There has been and continues to be a lot of talk around heat pumps being the go-to low-carbon alternative for heating our homes and, to be fair, there’s good reason for that. Heat pumps are one of the most energy-efficient heating systems to use. In fact, according to Money Week, ‘Heat pump installations have risen by 10% every month since the Government's Boiler Upgrade Scheme started offering vouchers worth up to £6,000 in May 2022.’ 

So, with the installation of heat pumps continuing to grow, we’ve written this heat pump guide article to help you to decide if a heat pump is worth considering for your project and how direct electric heating can play a part. We’ll be answering the following questions:

  • How efficient are heat pumps?
  • How does a heat pump work?
  • What types of heat pumps are there?
  • Can heat pumps save money on heating bills?
  • What are the other things to consider before installing a heat pump?
  • How does direct electric heating work with heat pumps?
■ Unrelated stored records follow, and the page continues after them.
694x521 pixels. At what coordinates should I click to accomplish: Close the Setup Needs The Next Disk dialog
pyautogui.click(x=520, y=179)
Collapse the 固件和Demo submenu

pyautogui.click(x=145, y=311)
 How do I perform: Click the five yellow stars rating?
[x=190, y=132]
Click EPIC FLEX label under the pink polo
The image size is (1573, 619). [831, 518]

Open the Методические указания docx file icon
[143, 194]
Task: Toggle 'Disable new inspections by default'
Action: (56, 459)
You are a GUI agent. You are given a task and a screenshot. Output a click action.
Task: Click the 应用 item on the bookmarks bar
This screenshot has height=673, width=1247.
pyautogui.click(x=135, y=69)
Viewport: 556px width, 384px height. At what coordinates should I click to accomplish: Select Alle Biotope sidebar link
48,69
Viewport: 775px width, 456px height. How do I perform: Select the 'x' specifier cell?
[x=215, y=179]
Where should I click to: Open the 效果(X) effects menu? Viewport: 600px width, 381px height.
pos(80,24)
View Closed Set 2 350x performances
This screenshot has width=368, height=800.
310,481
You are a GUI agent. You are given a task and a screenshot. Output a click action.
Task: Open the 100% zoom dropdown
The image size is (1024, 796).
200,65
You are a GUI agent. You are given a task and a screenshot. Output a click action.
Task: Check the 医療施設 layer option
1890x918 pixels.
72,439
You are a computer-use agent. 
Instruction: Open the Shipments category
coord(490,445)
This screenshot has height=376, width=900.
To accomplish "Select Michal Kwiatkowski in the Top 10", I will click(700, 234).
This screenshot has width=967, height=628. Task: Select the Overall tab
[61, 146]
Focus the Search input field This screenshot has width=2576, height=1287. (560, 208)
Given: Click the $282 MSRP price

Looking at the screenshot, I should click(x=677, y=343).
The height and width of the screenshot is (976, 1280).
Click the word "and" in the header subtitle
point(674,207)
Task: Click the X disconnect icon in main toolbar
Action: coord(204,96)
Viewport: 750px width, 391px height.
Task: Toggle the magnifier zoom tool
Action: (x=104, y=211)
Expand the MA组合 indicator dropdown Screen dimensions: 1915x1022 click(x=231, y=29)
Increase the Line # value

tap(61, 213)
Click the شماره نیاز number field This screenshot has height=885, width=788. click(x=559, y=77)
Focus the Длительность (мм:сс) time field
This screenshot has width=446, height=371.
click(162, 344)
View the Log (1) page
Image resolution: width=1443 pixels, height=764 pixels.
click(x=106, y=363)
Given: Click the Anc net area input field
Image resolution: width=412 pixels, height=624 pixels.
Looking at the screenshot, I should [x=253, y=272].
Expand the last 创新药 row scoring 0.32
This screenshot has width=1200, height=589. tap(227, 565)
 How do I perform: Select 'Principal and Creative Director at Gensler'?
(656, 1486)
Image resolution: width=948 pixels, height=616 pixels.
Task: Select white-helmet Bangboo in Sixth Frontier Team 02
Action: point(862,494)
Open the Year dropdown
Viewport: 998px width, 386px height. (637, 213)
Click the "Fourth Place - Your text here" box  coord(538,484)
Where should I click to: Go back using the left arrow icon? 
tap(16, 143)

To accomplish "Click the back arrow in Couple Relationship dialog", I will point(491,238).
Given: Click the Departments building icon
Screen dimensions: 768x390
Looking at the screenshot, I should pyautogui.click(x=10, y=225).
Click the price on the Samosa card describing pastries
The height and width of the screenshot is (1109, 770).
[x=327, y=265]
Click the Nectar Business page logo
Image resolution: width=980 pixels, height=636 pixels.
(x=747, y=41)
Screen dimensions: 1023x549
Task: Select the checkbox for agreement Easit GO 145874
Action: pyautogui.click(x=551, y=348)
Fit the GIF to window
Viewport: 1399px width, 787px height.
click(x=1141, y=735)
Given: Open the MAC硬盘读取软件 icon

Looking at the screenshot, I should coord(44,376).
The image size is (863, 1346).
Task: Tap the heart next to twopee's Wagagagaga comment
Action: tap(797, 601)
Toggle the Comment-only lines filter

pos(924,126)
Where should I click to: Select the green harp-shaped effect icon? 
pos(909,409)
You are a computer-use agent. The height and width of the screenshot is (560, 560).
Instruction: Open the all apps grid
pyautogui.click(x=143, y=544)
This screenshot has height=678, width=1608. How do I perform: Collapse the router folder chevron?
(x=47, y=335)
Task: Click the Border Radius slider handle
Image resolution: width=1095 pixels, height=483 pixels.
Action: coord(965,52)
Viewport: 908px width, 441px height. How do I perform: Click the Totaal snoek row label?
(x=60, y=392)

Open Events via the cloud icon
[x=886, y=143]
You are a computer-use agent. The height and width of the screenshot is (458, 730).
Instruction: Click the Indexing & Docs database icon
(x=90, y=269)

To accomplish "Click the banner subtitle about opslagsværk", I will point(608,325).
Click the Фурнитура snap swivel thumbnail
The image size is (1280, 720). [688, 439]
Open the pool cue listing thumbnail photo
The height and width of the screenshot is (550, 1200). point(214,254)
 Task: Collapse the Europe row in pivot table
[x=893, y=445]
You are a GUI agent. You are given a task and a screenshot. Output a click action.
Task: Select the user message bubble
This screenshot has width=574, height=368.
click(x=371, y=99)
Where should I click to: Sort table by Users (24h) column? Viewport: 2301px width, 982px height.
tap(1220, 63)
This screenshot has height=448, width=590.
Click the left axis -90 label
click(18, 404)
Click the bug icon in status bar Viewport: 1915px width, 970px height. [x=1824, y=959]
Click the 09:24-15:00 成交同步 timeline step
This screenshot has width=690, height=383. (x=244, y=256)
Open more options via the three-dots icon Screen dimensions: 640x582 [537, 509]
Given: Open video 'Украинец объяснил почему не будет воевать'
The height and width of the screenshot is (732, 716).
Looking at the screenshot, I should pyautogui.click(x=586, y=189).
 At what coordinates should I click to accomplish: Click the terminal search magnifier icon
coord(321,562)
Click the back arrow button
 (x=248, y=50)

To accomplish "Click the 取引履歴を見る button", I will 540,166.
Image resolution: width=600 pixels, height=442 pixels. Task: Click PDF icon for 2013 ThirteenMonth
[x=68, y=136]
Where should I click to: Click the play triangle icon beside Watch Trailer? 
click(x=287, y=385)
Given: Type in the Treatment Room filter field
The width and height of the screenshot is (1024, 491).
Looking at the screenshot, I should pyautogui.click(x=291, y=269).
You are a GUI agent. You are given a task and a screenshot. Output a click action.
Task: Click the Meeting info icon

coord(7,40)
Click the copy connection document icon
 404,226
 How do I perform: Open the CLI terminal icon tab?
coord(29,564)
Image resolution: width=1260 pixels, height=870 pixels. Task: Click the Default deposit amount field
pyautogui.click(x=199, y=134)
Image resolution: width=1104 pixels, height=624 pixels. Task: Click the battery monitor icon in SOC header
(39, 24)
How efficient are heat pumps?

Heat pumps produce more heat than the energy they use which naturally makes them extremely efficient.  There are two efficiency measurements for heat pumps; Coefficient of Performance (COP) and Seasonal Coefficient of Performance (SCOP). The best measurement of efficiency to use for a heat pump is called the SCOP which shows the efficiency of the heat pump throughout the year, taking temperature fluctuations into account, rather than measuring efficiency at a single point of time, which is what COP does. The SCOP is used because heat pumps will experience temperature fluctuations throughout the year which affects performance.

You’ll find that the average SCOP stated by manufacturers is between 3 and 4. This means for each 1kW of electricity put in, you get between 3kW and 4kW of heat out. The SCOP is calculated based on your location and the whole heating system design which would take into consideration the emitter used in the home such as underfloor heating or radiators. It’s worth bearing in mind that to be cost effective to run, and on par or cheaper than a gas boiler, a heat pump needs to be running at a SCOP of around 3.5.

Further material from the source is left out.